Israel continues to lead the way arm in arm with the United States when it comes to state of the art remote warfare tactics.
It is called Spot and Shoot. Operators sit in front of a TV monitor from which they can control the action with a PlayStation-style joystick.
The aim: to kill.
Played by: young women serving in the Israeli army.
Spot and Shoot, as it is called by the Israeli military, may look like a video game but the figures on the screen are real people – Palestinians in Gaza – who can be killed with the press of a button on the joystick.
The female soldiers, located far away in an operations room, are responsible for aiming and firing remote-controlled machine-guns mounted on watch-towers every few hundred metres along an electronic fence that surrounds Gaza…..
The Spot and Shoot system – officially known as Sentry Tech – has mostly attracted attention because it is operated by 19- and 20-year-old female soldiers, making it the Israeli army’s only weapons system operated exclusively by women.
Female soldiers are preferred to operate remote killing devices because of a shortage of male recruits to Israel’s combat units. Young women can carry out missions without breaking the social taboo of risking their lives, said Mr Brom.
The women are supposed to identify anyone suspicious approaching the fence around Gaza and, if authorised by an officer, execute them using their joysticks…..
The Haaretz newspaper, which was given rare access to a Sentry Tech control room, quoted one soldier, Bar Keren, 20, last week saying: “It’s very alluring to be the one to do this. But not everyone wants this job. It’s no simple matter to take up a joystick like that of a Sony PlayStation and kill, but ultimately it’s for defence.”

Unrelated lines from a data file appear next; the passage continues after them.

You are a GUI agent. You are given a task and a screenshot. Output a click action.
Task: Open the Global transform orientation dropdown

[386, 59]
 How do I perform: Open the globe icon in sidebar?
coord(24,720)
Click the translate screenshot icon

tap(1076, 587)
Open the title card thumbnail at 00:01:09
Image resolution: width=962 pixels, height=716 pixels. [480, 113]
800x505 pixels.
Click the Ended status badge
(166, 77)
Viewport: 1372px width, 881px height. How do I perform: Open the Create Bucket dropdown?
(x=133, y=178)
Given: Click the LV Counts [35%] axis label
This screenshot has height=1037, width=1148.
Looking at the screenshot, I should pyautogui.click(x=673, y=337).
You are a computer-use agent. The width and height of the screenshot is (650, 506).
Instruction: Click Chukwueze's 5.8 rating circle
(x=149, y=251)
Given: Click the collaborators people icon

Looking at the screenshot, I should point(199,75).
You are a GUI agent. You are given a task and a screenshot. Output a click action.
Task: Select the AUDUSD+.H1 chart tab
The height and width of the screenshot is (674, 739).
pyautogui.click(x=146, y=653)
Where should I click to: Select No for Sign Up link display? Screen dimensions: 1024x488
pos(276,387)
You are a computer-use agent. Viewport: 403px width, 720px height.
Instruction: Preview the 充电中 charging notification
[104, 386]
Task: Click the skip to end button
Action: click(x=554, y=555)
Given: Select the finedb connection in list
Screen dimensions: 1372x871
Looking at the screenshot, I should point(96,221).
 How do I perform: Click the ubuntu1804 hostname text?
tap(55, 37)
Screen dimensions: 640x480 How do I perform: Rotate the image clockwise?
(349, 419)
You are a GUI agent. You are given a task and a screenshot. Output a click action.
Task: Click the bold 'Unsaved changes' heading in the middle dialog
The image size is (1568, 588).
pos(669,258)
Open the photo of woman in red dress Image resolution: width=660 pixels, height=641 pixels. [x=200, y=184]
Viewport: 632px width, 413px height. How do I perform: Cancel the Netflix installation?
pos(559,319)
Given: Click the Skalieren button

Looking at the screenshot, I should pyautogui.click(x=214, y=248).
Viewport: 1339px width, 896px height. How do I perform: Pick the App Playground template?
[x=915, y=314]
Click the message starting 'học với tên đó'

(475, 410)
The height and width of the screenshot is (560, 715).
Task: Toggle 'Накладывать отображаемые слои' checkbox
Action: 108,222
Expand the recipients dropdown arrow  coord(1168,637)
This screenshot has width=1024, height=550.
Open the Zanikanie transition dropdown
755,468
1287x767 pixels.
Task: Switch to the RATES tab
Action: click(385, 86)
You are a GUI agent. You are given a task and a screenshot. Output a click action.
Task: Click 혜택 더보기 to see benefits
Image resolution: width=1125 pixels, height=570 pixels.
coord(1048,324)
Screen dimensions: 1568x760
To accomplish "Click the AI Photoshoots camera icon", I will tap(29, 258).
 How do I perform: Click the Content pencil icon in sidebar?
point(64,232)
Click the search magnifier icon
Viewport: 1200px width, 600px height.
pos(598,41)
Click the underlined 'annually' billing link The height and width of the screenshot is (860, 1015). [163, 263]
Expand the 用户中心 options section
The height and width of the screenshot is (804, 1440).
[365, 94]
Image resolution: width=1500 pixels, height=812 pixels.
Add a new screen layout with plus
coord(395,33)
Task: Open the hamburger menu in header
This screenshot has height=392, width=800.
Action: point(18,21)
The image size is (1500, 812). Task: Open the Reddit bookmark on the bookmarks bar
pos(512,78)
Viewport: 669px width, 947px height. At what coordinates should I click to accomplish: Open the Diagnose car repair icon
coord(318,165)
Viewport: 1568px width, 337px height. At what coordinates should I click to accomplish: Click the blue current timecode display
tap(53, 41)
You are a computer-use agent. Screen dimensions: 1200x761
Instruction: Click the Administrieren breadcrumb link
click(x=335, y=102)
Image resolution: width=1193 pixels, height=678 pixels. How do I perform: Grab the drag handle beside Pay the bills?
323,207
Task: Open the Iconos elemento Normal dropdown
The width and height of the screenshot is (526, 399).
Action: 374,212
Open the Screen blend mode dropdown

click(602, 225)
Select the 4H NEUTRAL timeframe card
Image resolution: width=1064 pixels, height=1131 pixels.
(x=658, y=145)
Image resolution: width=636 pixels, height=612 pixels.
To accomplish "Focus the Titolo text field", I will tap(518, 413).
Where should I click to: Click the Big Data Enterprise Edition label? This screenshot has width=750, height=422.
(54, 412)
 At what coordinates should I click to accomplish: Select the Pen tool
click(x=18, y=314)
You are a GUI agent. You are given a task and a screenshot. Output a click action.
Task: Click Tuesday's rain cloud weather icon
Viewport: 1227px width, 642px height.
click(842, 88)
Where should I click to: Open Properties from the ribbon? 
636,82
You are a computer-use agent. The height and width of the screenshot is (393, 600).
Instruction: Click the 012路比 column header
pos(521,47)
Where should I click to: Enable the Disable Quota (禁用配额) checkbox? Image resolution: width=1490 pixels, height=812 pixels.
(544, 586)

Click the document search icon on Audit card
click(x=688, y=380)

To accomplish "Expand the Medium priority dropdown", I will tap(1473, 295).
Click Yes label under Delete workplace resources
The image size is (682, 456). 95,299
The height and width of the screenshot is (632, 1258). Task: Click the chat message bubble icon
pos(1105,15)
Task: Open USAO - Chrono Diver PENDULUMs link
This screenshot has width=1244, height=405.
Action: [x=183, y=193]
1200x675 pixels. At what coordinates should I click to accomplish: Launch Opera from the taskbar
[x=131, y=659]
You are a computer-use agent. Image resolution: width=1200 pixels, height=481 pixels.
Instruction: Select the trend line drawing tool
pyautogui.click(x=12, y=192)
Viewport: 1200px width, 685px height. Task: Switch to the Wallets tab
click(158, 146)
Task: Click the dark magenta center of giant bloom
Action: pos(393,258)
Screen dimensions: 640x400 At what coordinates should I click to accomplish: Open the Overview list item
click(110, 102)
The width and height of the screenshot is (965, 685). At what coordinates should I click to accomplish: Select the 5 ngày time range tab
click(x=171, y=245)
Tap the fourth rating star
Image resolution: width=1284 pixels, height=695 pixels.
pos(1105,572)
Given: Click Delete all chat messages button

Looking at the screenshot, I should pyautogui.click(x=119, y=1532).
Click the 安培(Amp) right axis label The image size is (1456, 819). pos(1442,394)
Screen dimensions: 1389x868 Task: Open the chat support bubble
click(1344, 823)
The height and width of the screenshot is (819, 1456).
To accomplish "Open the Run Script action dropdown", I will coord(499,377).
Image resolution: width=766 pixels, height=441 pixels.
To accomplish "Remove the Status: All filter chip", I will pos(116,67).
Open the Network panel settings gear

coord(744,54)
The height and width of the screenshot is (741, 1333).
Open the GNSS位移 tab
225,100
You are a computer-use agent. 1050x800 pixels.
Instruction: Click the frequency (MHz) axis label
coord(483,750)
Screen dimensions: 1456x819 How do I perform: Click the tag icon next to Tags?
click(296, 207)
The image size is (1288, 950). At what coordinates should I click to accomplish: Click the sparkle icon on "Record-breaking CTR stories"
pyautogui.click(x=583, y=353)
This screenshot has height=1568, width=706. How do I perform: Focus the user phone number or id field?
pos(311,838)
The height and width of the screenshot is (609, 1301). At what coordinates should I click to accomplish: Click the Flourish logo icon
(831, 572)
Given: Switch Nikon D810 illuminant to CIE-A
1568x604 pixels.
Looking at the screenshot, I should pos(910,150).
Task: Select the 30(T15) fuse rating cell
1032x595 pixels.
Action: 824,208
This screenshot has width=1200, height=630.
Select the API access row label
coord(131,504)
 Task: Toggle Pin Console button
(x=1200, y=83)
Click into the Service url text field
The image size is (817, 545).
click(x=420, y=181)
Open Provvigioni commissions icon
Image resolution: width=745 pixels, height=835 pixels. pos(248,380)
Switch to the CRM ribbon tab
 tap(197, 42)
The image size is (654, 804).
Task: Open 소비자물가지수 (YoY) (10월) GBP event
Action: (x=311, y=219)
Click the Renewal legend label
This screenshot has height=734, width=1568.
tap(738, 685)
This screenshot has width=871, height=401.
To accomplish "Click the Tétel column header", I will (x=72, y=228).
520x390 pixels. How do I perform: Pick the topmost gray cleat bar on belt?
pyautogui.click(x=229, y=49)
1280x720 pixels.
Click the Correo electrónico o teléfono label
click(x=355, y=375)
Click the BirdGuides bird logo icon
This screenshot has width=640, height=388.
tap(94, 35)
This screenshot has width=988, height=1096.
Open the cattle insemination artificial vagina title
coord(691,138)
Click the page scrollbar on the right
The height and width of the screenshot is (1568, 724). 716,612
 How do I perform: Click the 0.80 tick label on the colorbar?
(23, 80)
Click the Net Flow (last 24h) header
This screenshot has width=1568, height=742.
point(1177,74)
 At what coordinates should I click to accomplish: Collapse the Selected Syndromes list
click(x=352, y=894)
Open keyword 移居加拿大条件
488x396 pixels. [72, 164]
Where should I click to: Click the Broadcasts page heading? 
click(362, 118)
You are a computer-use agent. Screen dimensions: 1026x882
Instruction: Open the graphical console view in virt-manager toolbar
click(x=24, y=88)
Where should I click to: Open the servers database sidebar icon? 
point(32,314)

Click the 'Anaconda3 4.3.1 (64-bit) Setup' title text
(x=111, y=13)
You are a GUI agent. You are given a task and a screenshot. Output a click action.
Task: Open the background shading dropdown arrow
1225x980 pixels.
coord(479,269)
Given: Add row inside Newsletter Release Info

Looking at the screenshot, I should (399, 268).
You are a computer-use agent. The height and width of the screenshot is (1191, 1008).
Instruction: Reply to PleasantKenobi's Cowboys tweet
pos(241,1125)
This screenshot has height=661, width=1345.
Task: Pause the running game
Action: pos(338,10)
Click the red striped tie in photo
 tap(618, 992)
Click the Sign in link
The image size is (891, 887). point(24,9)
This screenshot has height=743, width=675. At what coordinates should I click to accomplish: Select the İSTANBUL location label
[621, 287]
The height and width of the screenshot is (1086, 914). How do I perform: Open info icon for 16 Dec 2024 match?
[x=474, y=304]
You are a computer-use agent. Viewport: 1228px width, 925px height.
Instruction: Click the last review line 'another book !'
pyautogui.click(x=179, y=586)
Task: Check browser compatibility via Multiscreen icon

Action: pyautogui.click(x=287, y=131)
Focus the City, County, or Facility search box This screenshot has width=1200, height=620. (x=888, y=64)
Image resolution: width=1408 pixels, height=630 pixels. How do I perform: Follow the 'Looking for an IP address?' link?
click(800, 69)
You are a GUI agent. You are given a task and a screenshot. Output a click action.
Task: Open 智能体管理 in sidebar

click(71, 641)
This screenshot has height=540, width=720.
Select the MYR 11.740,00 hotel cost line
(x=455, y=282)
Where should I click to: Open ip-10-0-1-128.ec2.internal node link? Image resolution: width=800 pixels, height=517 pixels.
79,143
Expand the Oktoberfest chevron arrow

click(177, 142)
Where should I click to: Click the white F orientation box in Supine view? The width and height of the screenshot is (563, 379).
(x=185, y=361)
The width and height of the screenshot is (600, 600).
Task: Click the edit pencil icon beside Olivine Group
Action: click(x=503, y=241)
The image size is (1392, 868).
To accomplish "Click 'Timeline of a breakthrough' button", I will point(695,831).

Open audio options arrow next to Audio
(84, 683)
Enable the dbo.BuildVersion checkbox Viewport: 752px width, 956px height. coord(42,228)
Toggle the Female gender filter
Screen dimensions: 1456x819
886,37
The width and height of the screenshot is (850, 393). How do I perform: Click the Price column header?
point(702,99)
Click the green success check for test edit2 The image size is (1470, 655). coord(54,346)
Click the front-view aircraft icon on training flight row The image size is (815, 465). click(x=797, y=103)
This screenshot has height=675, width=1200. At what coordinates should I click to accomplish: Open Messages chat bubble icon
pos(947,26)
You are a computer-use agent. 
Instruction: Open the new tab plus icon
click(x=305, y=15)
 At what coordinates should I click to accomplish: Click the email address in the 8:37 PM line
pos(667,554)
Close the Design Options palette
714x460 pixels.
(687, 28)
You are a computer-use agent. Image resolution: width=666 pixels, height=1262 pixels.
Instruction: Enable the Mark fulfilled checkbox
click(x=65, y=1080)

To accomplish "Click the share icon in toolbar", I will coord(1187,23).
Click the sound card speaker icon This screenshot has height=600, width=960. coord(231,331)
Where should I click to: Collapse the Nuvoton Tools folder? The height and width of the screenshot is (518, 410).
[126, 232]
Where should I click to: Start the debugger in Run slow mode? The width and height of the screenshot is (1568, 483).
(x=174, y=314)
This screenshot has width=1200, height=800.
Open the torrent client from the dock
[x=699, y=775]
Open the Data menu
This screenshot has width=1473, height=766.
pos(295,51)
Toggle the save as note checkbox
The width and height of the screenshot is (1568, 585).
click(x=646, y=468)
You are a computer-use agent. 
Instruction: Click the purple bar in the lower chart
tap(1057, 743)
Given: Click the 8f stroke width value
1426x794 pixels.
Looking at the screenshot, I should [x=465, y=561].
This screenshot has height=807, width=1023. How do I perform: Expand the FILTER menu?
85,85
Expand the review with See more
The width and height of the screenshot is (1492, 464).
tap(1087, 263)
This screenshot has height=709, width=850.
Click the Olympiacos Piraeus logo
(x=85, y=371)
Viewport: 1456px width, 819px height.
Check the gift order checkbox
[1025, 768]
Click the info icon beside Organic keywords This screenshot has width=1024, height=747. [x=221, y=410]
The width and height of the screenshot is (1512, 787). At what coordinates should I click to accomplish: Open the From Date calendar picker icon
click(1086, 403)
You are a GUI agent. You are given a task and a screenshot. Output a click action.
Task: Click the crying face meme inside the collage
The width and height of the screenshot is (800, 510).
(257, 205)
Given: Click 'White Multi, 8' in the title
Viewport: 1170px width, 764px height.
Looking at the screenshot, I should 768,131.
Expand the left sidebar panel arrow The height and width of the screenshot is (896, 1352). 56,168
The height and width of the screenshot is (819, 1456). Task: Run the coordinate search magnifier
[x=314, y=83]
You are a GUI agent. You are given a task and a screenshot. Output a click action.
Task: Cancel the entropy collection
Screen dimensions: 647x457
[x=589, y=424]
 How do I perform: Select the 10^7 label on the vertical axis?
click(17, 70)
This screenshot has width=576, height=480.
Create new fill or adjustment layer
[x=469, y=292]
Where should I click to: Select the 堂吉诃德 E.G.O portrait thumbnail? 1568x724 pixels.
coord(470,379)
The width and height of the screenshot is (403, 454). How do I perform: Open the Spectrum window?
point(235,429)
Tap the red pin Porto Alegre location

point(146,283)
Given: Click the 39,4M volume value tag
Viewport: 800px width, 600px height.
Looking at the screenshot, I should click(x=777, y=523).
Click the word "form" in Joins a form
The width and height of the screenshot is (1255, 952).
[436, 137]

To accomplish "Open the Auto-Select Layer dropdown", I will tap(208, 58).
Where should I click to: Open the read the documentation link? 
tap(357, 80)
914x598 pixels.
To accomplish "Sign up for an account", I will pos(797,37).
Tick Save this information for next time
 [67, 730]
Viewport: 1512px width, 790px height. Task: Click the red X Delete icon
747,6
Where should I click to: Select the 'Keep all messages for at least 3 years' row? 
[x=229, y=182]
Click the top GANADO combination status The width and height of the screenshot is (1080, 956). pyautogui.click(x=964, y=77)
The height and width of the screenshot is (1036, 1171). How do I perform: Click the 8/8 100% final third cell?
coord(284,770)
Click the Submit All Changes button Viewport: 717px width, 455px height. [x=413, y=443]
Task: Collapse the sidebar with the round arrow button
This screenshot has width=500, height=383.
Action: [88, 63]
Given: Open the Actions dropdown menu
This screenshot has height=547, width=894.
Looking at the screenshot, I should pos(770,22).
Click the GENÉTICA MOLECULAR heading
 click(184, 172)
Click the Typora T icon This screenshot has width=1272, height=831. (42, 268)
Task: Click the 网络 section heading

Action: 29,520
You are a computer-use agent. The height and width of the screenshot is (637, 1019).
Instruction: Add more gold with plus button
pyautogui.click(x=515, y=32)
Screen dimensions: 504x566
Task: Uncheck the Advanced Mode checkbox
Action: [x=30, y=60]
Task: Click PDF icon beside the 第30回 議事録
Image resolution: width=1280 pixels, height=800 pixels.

Audio sensors on the towers mean that the women hear the shot as it kills the target. No woman, Haaretz reported, had failed the task of shooting what the army calls an “incriminated” Palestinian.
from The National
Perhaps an under examined aspect of remote warfare is its possible feminist “benefits”, allowing women to serve on the front lines of battle as pilots and infantry. However, since they themselves are not at immediate risk of death (unlike the Palestinian wandering into an unmarked “no-go zone”) can we really call it feminist, if even defense as Ms. Keren mentions? More interesting would be the mentality behind the idea that sitting in a room in Nazareth and killing Palestinians hundreds of kilometers away can be considered and internalized by the participants as “defense”.
Regardless, by allowing women to participate in killing without being subject to the horrors of war, we further eliminate possibilities of international female solidarity while also implicating first world women as equal-opportunity participants in extrajudicial remote warfare.